● WHAT IS ASKED:
1) In the blog excerpt, how much did the writer pay for the copy of Nurse Merton, Desert Captive?
2) Swap "fashion" for "clothing" in the blog excerpt, starting with "In July1941, the" and going on through "interest to girls.".

People always ask me if I collect WWII memorabilia/paraphernalia.  The answer is no, the only things I do own from that time are books and some magazines and they were originally purchased for a reason other than this blog.  I really only needed them for reading purposes, not as collector's items.  So, for example, I paid a mere $3.00 for this copy of Nurse Merton, Desert Captive because I needed it and didn't care that it was an old library copy that had not cover and was missing some front pages.

Nurse Merton, Desert Captive
I also have a bunch of magazines for kids from that time and among them are some original issues of a magazine called Calling All Girls.

In July1941, the Parent's Magazine Institute began Calling All Girls for younger teenage girls.  Published on a monthly basis, each issue consisted of comics, fashion (but more along the lines of either sew it yourself or make do and update what you already own kind, not the buy-new-stuff kind of fashion,) stories and other articles that would be of interest to girls.

● SOURCE EXCERPT:
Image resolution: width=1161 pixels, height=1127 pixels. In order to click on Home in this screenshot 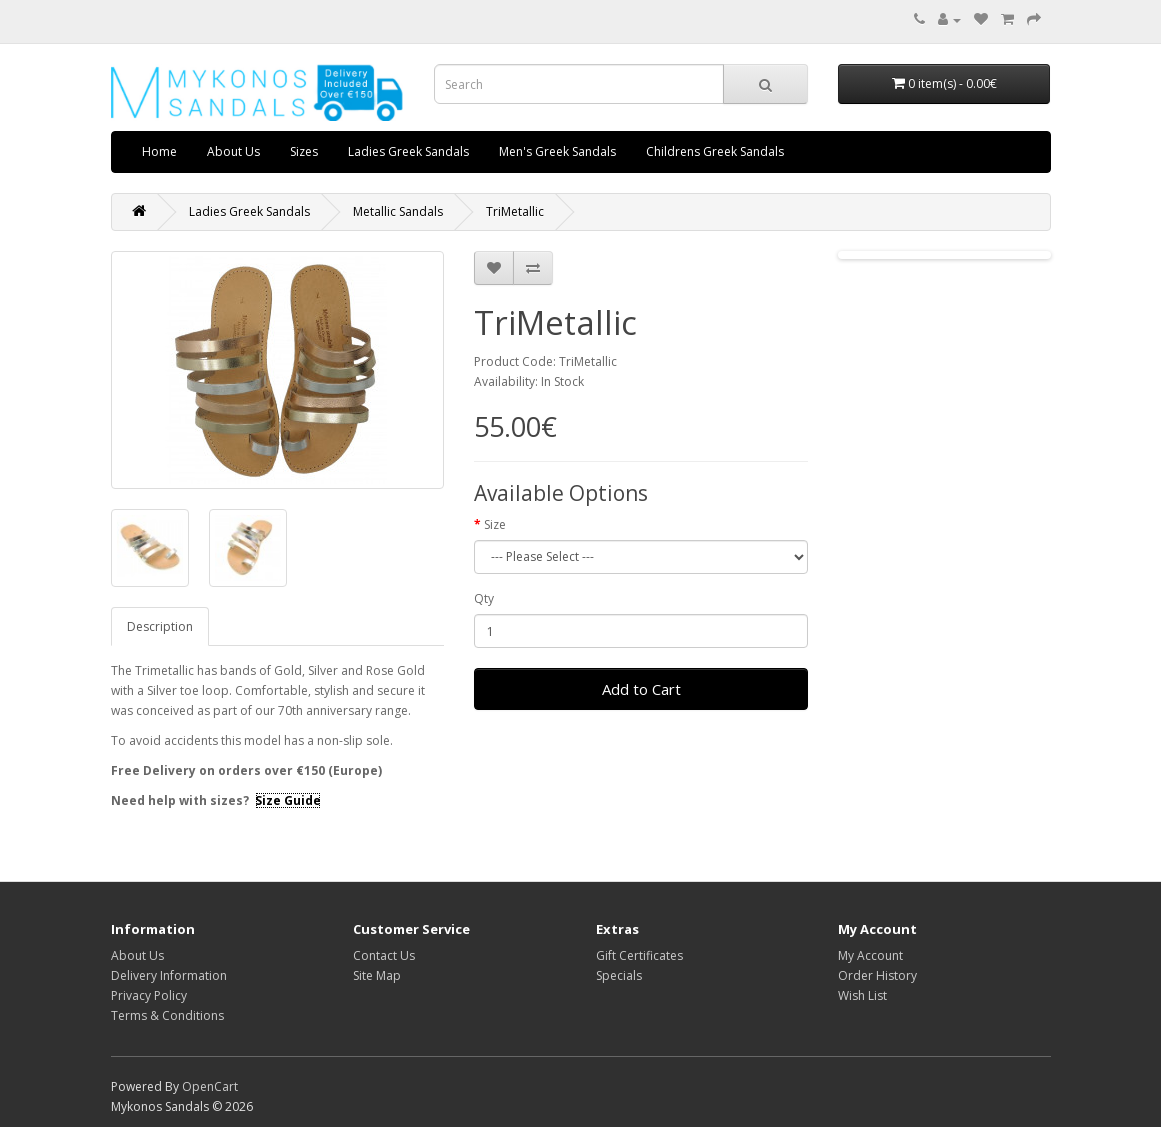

● SOLUTION SET:
1) $3.00

2)
In July1941, the Parent's Magazine Institute began Calling All Girls for younger teenage girls.  Published on a monthly basis, each issue consisted of comics, clothing (but more along the lines of either sew it yourself or make do and update what you already own kind, not the buy-new-stuff kind of clothing,) stories and other articles that would be of interest to girls.